_Extracted text_
The University of Houston has launched the Drug Discovery Institute (DDI) aimed at integrating new technologies, such as artificial intelligence, to streamline and modernize the drug-discovery process. With an emphasis on multi-disciplinary collaborations to include the Texas Medical Center among others, the DDI is going beyond the life and physical sciences to develop novel drugs for unmet medical needs, thus defining a new paradigm in academic drug discovery.
The institute – UH’s eighth University-wide research center – is a partnership between the UH colleges of Pharmacy, Natural Sciences and Mathematics and Cullen College of Engineering, in equal measure, with faculty affiliations from several other colleges.
“Our new Drug Discovery Institute could not have been launched at a more appropriate juncture. With the frantic quest for effective drugs to counter the current and future viral infections, the broad and deep strength of the University of Houston is being brought to bear and will no doubt advance the development of innovative cures,” said Amr Elnashai, vice president for research and technology transfer.
The DDI at Work
Nearly 100 faculty University-wide are currently working on drug discovery-related research, but the efforts have been largely fragmented. As an inclusive institute, the DDI welcomes faculty participants from all colleges to work together under one roof, facilitating synergistic research.

_Problem_
Proceed with the article on the University of Houston's Drug Discovery Institute, picking up after its final sentence. The listing that follows is separate material and is not part of the article on the University of Houston's Drug Discovery Institute.

_Given data_
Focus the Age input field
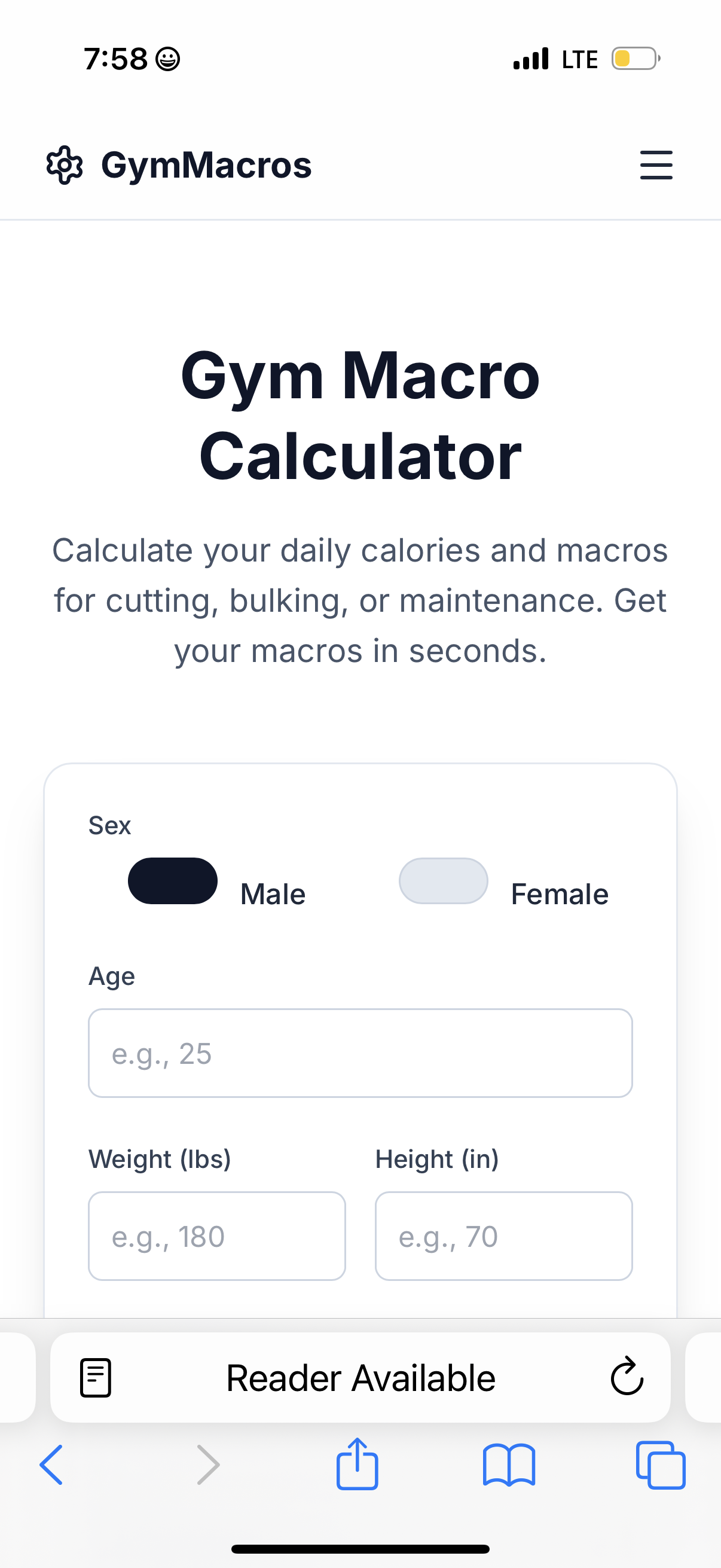 click(x=361, y=1054)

_Exercise response_
“The breadth of this initiative will establish the institute and the University among the national leaders in drug discovery and become one of the first to fully embrace AI into its academic drug discovery programs,” said F. Lamar Pritchard, dean of the UH College of Pharmacy. Pritchard has been advocating for the center for more than a decade.
The ultimate goal of the DDI research program is to bring scientific discoveries and technological advances to the marketplace. UH has expertise across many aspects of the drug discovery process including high-throughput screening technologies, organ-on-chip models, biosensing and biofeedback, molecular modeling and many others.
“Practicing team science is key to making innovative discoveries and we are eager to collaborate with faculty across the University to develop cutting-edge research and ultimately to find treatments and cures for disease,” said Dan Wells, dean of the College of Natural Sciences and Mathematics.
"Innovation in drug discovery and delivery will be greatly enhanced through engineering. Engineers lend extraordinary insight and practicality toward DDI achieving its vision and goals," said Joseph W. Tedesco, Elizabeth D. Rockwell Dean of the Cullen College of Engineering.
Ruiwen Zhang, Robert L. Boblitt Endowed Professor in Drug Discovery at the College of Pharmacy, is the institute’s first director, a position he will hold for two years. The directorship will rotate through the colleges.
“Working together is critical, none of us can do this alone,” he said. “In drug discovery, a chemist needs a biologist, a biologist needs a pharmacologist, and so on. We will build a platform and infrastructure, along with the necessary tools, to bring everyone together.”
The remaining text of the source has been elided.